Plan, dünya dışı yaşama dair en ufak bir sinyalin bulunması durumunda Birleşmiş Milletler ve Dış Uzayın Barışçıl Kullanımları Komitesi (Copous) aracılığıyla memleketler arası uyum için bir forum oluşturulmasını öngörüyordu.
Bununla birlikte sinyale yanıt verilip verilmeyeceği de ‘geniş ölçüde temsil edilen memleketler arası bir kuruluşa’ bağlı tutuluyordu. Bu kuruluş için Birleşmiş Milletler örnek olarak gösterilse de bu kısım ziyadesiyle yoruma açık.
- İşin garip yanı, plan burada sona eriyor. Bundan sonraki mümkün gelişmelerden ve insanlığın atacağı adımlardan hiçbir formda bahsedilmiyor.
Ayrıca memleketler arası birliğin bir anda sağlanıp sağlanamayacağı da büyük bir soru işareti. Sonuçta COVID-19’da bile bu birliği kurmakta başarısız olmuştuk. Afrika ülkelerine aşı bile vermedi büyük çoğunluğumuz.
Hadi varsayalım ki bu türlü bir birlik kuruldu; insanlık, tarihinde birinci defa hakikaten bir ortaya gelmeyi başardı. Bu sefer de uzaylıların nasıl bir gayeyle bizle temasa geçtikleri konusu var. Düşman da olabilirler dost da.
Biz bu olasılıkları düşündükçe haliyle ortam sonsuz bir formda dallanarak büyüyen bir ağaca dönüşüyor. Farklı bir bakış açısına geçelim mi?
Bu çıkmazı bir de yapay zekâya aktarmaya ne dersiniz?
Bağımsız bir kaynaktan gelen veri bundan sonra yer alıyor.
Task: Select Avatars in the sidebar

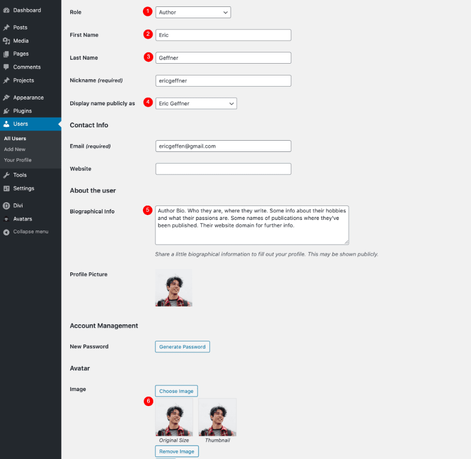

Aslında o da bir çıkmazda olabileceğimizi söylüyor:
Uzaylı-insanlık temasındaki çıkmazı bir de ChatGPT’ye sormayı denedim. Aldığım karşılıklardan geneli aslında çıkmazı dallandırmaya devam etse de özellikle son soruya verdiği karşılık bir tık korkuttu.
Birini konuşturduk, başkası de eksik kalmasın. Yapay zekâya sorduğum birtakım soruları ve yanıtlarını bir de DALL-E 2’ye resmettirdim. Ortaya ziyadesiyle etkileyici imgeler çıktı. Başlayalım.
- O son cümle hiç olmayacak be ChatGPT.
Peki temas fizikî olarak gerçekleşirse? Evvel barışçıl üzere duran bir senaryoya bakalım:
Bir de saldırgan bir senaryoya göz atalım:
Uzaylıların Dünya’ya saldırdığı bir gerçeklikte hayatta kalma talihimiz ne olurdu?
Biz inanmıyoruz fakat ChatGPT inanıyor: Tahminen de bizi tam olarak tanıyamamıştır…
Son sorumuz ve hafifçe korkutan bir karşılık: Uzaylıların kumandanı olsaydın, Dünya’da saldıracağın birinci yer neresi olurdu?
Korkuttu ama merak da uyandırdı. Hey DALL-E, ChatGPT’nin bahsettiği bu ütopik yer neye benziyor? Bu sorunun karşılığı daha da şaşırttı:
Evet, DALL-E, ChatGPT’nin cevabını bilhassa ibadet yerlerine benzeyen yapılar halinde betimledi. İkinci görselde ‘insanların farklılıkları’ konusunu daha da açmayı denesem de yanıt değişmedi.
Farkındayım, nereden başladık ve nereye geldik. Ama böylesine dallanıp budaklanan bir hususta yolunu şaşırmak pek doğal. Sonuçta hiçbir yanıtı yok.
Peki sizce insanlık, uzaylılarla birinci teması kurduğunda neler yaşanabilir? İnsanlık, nitekim bir ortaya gelip hemfikir olarak kararlar alabilir mi?